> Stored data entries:
┏━━
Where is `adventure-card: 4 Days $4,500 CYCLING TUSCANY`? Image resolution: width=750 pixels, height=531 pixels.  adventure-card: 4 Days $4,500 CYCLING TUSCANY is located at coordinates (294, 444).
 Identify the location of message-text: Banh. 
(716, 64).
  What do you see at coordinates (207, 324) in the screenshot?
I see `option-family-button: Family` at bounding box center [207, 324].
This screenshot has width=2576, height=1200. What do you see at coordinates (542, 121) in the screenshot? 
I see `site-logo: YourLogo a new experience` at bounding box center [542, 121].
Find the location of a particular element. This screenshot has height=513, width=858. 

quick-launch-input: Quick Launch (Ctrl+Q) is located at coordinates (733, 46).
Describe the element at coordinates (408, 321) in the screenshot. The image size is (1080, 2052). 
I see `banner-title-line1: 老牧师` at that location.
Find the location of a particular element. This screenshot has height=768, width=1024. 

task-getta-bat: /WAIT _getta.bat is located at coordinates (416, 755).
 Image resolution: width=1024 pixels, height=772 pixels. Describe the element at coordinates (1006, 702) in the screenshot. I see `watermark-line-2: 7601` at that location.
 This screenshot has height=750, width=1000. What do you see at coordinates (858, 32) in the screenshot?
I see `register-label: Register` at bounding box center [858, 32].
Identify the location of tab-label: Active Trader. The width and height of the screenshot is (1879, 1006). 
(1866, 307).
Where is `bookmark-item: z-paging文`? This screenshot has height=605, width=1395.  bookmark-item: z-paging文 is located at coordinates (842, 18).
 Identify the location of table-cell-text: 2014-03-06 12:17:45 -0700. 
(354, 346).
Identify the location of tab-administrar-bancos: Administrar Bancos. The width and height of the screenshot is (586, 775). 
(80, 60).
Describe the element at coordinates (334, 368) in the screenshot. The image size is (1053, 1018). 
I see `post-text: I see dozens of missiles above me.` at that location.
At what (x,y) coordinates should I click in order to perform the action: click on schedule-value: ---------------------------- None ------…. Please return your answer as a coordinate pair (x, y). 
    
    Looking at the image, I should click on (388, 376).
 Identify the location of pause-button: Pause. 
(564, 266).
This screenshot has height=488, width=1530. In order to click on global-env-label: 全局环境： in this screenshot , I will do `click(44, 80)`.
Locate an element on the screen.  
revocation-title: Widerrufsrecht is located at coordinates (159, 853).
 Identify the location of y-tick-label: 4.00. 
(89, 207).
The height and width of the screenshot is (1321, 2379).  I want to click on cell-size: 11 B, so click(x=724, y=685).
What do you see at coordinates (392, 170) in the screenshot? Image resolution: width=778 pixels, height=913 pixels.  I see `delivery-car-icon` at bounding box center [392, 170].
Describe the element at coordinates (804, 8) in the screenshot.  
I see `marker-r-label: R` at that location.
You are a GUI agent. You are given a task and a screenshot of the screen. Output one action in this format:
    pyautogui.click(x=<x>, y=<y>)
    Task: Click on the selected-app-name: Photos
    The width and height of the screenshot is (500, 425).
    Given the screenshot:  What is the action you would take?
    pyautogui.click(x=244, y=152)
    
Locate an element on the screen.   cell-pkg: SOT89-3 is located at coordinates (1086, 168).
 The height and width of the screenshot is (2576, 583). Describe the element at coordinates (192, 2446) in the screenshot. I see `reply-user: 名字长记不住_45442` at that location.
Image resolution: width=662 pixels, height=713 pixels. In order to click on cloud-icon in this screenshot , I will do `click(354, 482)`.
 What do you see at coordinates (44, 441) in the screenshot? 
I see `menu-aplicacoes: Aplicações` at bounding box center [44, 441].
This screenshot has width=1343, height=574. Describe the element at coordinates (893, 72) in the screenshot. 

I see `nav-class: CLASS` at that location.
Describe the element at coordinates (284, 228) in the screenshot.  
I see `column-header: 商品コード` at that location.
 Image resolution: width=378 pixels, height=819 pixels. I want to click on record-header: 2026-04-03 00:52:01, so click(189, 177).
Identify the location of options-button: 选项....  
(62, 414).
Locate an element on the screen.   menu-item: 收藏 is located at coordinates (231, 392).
┗━━
> Exercise: Reproduce the lines, putting "Find the position of" wherever "Identify the location of" appears and changing nothing else.

> Result for this task:
Where is `adventure-card: 4 Days $4,500 CYCLING TUSCANY`? Image resolution: width=750 pixels, height=531 pixels.  adventure-card: 4 Days $4,500 CYCLING TUSCANY is located at coordinates (294, 444).
 Find the position of message-text: Banh. 
(716, 64).
  What do you see at coordinates (207, 324) in the screenshot?
I see `option-family-button: Family` at bounding box center [207, 324].
This screenshot has width=2576, height=1200. What do you see at coordinates (542, 121) in the screenshot? 
I see `site-logo: YourLogo a new experience` at bounding box center [542, 121].
Find the location of a particular element. This screenshot has height=513, width=858. 

quick-launch-input: Quick Launch (Ctrl+Q) is located at coordinates (733, 46).
Describe the element at coordinates (408, 321) in the screenshot. The image size is (1080, 2052). 
I see `banner-title-line1: 老牧师` at that location.
Find the location of a particular element. This screenshot has height=768, width=1024. 

task-getta-bat: /WAIT _getta.bat is located at coordinates (416, 755).
 Image resolution: width=1024 pixels, height=772 pixels. Describe the element at coordinates (1006, 702) in the screenshot. I see `watermark-line-2: 7601` at that location.
 This screenshot has height=750, width=1000. What do you see at coordinates (858, 32) in the screenshot?
I see `register-label: Register` at bounding box center [858, 32].
Find the position of tab-label: Active Trader. The width and height of the screenshot is (1879, 1006). 
(1866, 307).
Where is `bookmark-item: z-paging文`? This screenshot has height=605, width=1395.  bookmark-item: z-paging文 is located at coordinates (842, 18).
 Find the position of table-cell-text: 2014-03-06 12:17:45 -0700. 
(354, 346).
Find the position of tab-administrar-bancos: Administrar Bancos. The width and height of the screenshot is (586, 775). 
(80, 60).
Describe the element at coordinates (334, 368) in the screenshot. The image size is (1053, 1018). 
I see `post-text: I see dozens of missiles above me.` at that location.
At what (x,y) coordinates should I click in order to perform the action: click on schedule-value: ---------------------------- None ------…. Please return your answer as a coordinate pair (x, y). 
    
    Looking at the image, I should click on (388, 376).
 Find the position of pause-button: Pause. 
(564, 266).
This screenshot has height=488, width=1530. In order to click on global-env-label: 全局环境： in this screenshot , I will do `click(44, 80)`.
Locate an element on the screen.  
revocation-title: Widerrufsrecht is located at coordinates (159, 853).
 Find the position of y-tick-label: 4.00. 
(89, 207).
The height and width of the screenshot is (1321, 2379).  I want to click on cell-size: 11 B, so click(x=724, y=685).
What do you see at coordinates (392, 170) in the screenshot? Image resolution: width=778 pixels, height=913 pixels.  I see `delivery-car-icon` at bounding box center [392, 170].
Describe the element at coordinates (804, 8) in the screenshot.  
I see `marker-r-label: R` at that location.
You are a GUI agent. You are given a task and a screenshot of the screen. Output one action in this format:
    pyautogui.click(x=<x>, y=<y>)
    Task: Click on the selected-app-name: Photos
    The width and height of the screenshot is (500, 425).
    Given the screenshot:  What is the action you would take?
    pyautogui.click(x=244, y=152)
    
Locate an element on the screen.   cell-pkg: SOT89-3 is located at coordinates (1086, 168).
 The height and width of the screenshot is (2576, 583). Describe the element at coordinates (192, 2446) in the screenshot. I see `reply-user: 名字长记不住_45442` at that location.
Image resolution: width=662 pixels, height=713 pixels. In order to click on cloud-icon in this screenshot , I will do `click(354, 482)`.
 What do you see at coordinates (44, 441) in the screenshot? 
I see `menu-aplicacoes: Aplicações` at bounding box center [44, 441].
This screenshot has width=1343, height=574. Describe the element at coordinates (893, 72) in the screenshot. 

I see `nav-class: CLASS` at that location.
Describe the element at coordinates (284, 228) in the screenshot.  
I see `column-header: 商品コード` at that location.
 Image resolution: width=378 pixels, height=819 pixels. I want to click on record-header: 2026-04-03 00:52:01, so click(189, 177).
Find the position of options-button: 选项....  
(62, 414).
Locate an element on the screen.   menu-item: 收藏 is located at coordinates (231, 392).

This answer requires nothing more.